One day, in a shop at the Row DTLA, I found... wait for it... a genuine, antique Edwardian garment, and I will not say what I paid for it, which was so little I know for sure God exists. I would have paid many times more, as the Edwardian era is my favorite time for fashion. I did not even know I could dream of possessing such an item. I was speechless.
Then I cried happiness over my luck and the sheer beauty of it. So amazing to touch and try on, I wondered about the life of the woman it had belonged to over a hundred years ago, and how it came to be here, in a semi-abandoned industrial park, east of Downtown Los Angeles, just off skid row. It is damaged, but I think I will leave it that way and not risk repairing it. That is my thought about some of my joints.

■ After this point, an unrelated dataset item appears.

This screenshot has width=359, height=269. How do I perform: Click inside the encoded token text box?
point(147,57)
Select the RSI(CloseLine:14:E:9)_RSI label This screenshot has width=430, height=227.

This is the most amazing blazer I have. In the Edwardian era, a woman of means could not even lift her arms, as her clothing was made to prevent this. No need, servants did all that reaching and lifting for you. They even dressed you and brushed your hair. Wow, would that have made your Ehlers-Danlos worse. You must keep moving with this disease. Once you give up an activity for pain, you might never be able to do it again, unless you start injecting insane amounts of Vitamin C (have you read my blog?).
Hang out with us on the Facebook support groups. Perhaps you will see a post asking for clever suggestions for an easier way to brush your hair because doing it hurts your neck and shoulders so much.
But that would not be clever at all. Keep brushing your own hair. Otherwise, you will get even weaker, and basic tasks become even more impossible. That is a dangerous road to go down. Undiagnosed, with no proper medical advice, in agony and total confusion because I could not think with all that EDS brain fog, I have been all the way down there. Injecting C brought me back (have you read my blog?).
Like the Victorians, the Edwardians loved a tight, ribcage-deforming corset. Even with my narrow skeleton, I cannot close this jacket. For it to fit properly, I will have to get a couple of ribs removed, which will be totally worth it. I will try losing 25 pounds first, as that seems easier, although probably just as painful. I will keep you posted. In the meantime, I can style it with a silk blouse, leaving my Edwardian jacket open.
Getting around Los Angeles, if you are me.
There are entire parts of the City of Los Angeles to which I will not go under any circumstances. Where I spent time growing up is The Forbidden Zone. I never go there. Never, not for anything.
Then there is The Gray Zone, the areas surrounding the areas to which I will not go under any circumstances.
The Gray Zone is trouble, but not like The Forbidden Zone.
I brace myself when I go into The Gray Zone, not by choice. It as an automatic reflex from entering the past. Time travel really is possible.
The toll I pay is only deep feelings of confusion and sadness, which generally do not take me down. They just drain me. But it is perilous terrain. Certain blocks, certain landmarks impact me as if they were The Forbidden Zone, although they are tucked away in The Gray Zone. Would someone please clear the landmines. How funny to think that they are only in my head. That is not how it seems.
Getting around Los Angeles is a problem. I look up addresses. How far west is it? How far north is it? What will I get out of going? Is it worth the anguish? (sigh)
Parts of Los Angeles have changed so much that they are much more tolerable to me, for which I am thankful. Different buildings equals less pain. When extensive renovations occur in areas I have thought would be off limits forever, I can redraw borders from The Forbidden Zone to The Gray Zone. This makes me happy.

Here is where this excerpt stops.